September 23	Ján Maňuch Simon Fraser University and University of British Columbia	The energy barrier problem without pseudoknots Abstract: We study the problem posed by Morgan and Higgs of calculating pseudoknot-free folding pathways with minimum energy barrier between pair (A, B) of RNA secondary structures of the same sequence. We use a simple energy model in which each base pair contributes b~H~R1. In a direct folding pathway, intermediate structures contain only base pairs in A and B and are of length \|A\| + \|B\|. We show that problem is NP-complete and develop an algorithm that solves this problem exactly, using techniques for deconstructing bipartite graphs. The algorithm requires exponential time in the worst case but performs quite well empirically on pairs of structures that are hundreds of nucleotides long.
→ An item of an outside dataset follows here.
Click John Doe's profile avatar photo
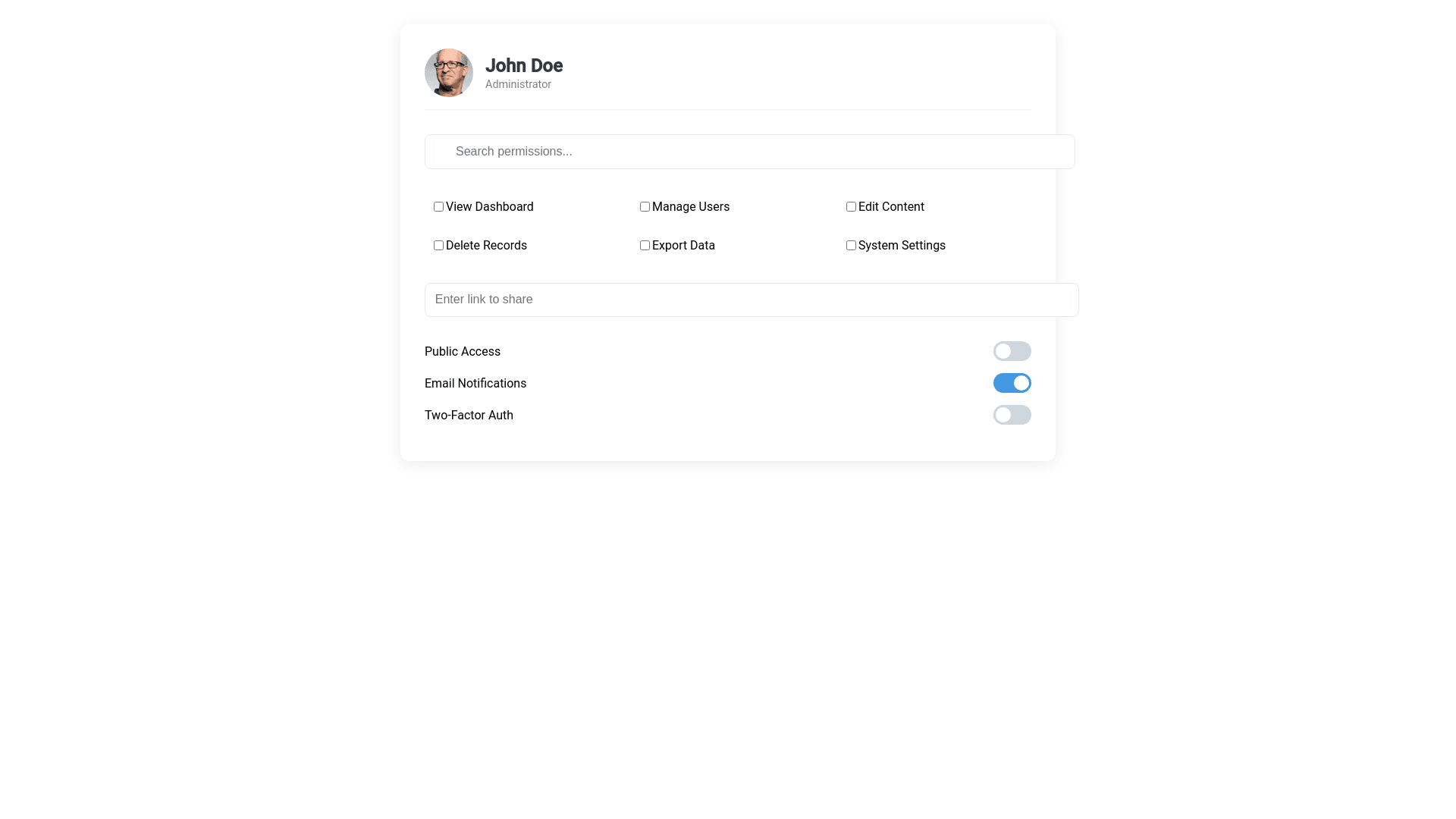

We also show that for the simple energy model, repeatedly adding or removing a base pair from A U B along a pathway is not useful in minimizing the energy barrier. Two consequences of this result are that (i) the problem of determining the min-barrier pseudoknot-free folding pathway from the space of direct pathways with repeats is NP-hard and (ii) our algorithm finds the min-barrier pathway not only from the space of direct folding pathways but in fact from the space of direct pathways with repeats. This is a joint work with Chris Thachuk, Arash Rafiey, Leigh-Anne Mathieson, Ladislav Stacho and Anne Condon.